Short task A:
Answer these questions from the roads discussion, one per line, labeled the same way:
(i) In the middle of which town did the A6 originally start as a branch of the A1?
(ii) Which road does one writer want turned into the M23 all the way to Brighton?
(iii) What is Junction 3 of the M1 now?

============================================================

South London. There's a map on Chris Marshall's roads web site, but I can't
quote the URL off-hand. Chris, if you're here can you do the honours?
(otherwise just look up any of his posts and it's in his sig)
Peter
I took a look just now...
Chris...
Your point about the A6...
It originally started as a branch of the A1 in the middle of Barnet before
the rambling A1 Barnet Bypass diversion via Hendon was built. That means
that it later became a branch of the A1000 Great North Road (which was what
the old A1 was re-numbered to from the top of Highgate Hill through Barnet
towards Hatfield).
It *is* there on your map, but just doesn't have an "A6" legend against it.
Of course, the A6 was - in those days - a complete through route from London
(via A1) to Carlisle, via Barnet, S. Mimms, St Albans, Luton, etc, through
to Leicester, Derby, Buxton, Disley, Stockport, Manchester, Salford, Bolton,
Preston, Lancaster, Kendal and Shap. Today, many stretches don't officially
exist any more (deliberately renumbered to confuse drivers and make them
take longer routes) - as is also the case with A5 and a number of other
roads (A46 springs to mind).
I believe there are still plans to finish it at some point.
I have a feeling that the plans were to link it to the London inner ring
road that was abandoned some time ago.
Colin Bignell
Certainly, Peter, it's at the bottom of this post!
--
Chris Marshall
http://www.error-404.co.uk/roads
(Email spam-proofed)
I think these were officially scrapped in 1995 (someone who emailed me
quoted this) - the houses along the route were owned for decades by the
DOT/DETR and rented out but have now been sold off and other waste land
along the route has been developed - plus the unfinished junction at j7
where it would have been continued will now be turned into a roundabout. I
think it's fair to say that its completion is unlikely!
I'd like to see the A23 turned in to the M23 all the way to Brighton
though - it's just about there anyway.
> "Mikael Armstrong" <Mik...@chemist.com> wrote in message
> news:3c47509b$0$8513$cc9e...@news.dial.pipex.com...
> > All,
> >
> > I was looking at an old map the other day and I saw that the M23 was once
> > planned to go a lot deeper into london past Croydon. Does anybody know why
> > this was never done?
The M3 was originally to link up with the A12.
Well, the A2 now does (if it's any consolation). Also, does anyone know why
there are lights on the North entrance to the Blackwall Tunnel? Are there
some sort of safety regulations regarding how many vehicles can pass through
the tunnel at any one time?
Peter
Would have run west of Croydon to link up with the South Circular
Motorway ("Ringway 2") in Streatham.
There are various other places where motorway extensions have been
planned and not built:
M1- Projected extension south of the North Circular. To have linked up
with the North Cross Route? Junction 3 is also missing- was to have
been the A1(M) junction before the latter's extension south of South
Mimms was cancelled. J3 is now London Gateway services only, but was
referred to as "Junction 3" on roadworks signs a year or two back.

============================================================

Short task B: Lay out the entries from the line with "What do you see at coordinates (310, 1031)" to the line with "lengthy [713, 1429]" as a Markdown table with the columns Row and Entry line, skipping blank lines.

Given information:
============================================================

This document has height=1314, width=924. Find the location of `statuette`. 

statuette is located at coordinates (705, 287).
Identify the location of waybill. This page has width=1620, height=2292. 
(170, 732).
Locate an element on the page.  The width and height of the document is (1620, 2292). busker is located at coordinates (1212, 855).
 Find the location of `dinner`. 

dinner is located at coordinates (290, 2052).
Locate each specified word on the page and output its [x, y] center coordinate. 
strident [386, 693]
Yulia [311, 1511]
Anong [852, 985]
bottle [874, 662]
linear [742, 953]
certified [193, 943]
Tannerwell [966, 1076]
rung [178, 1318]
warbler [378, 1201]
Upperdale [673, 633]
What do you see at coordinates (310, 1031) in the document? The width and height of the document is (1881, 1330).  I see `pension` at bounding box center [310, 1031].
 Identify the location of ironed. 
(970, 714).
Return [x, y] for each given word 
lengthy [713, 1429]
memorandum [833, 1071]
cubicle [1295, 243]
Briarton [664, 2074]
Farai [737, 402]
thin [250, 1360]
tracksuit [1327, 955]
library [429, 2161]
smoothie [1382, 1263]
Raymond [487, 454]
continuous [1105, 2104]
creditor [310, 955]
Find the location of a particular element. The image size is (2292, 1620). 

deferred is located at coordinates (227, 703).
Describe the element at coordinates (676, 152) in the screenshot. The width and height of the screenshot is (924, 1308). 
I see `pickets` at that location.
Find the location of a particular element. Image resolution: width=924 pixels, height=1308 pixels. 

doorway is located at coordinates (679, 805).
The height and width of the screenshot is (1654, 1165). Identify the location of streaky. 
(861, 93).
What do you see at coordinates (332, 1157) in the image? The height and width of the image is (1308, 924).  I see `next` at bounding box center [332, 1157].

============================================================

Complete output A:
(i) Barnet
(ii) The A23
(iii) London Gateway services only

Complete output B:
| Row | Entry line |
|---|---|
| 1 | What do you see at coordinates (310, 1031) in the document? The width and height of the document is (1881, 1330).  I see `pension` at bounding box center [310, 1031]. |
| 2 |  Identify the location of ironed.  |
| 3 | (970, 714). |
| 4 | Return [x, y] for each given word  |
| 5 | lengthy [713, 1429] |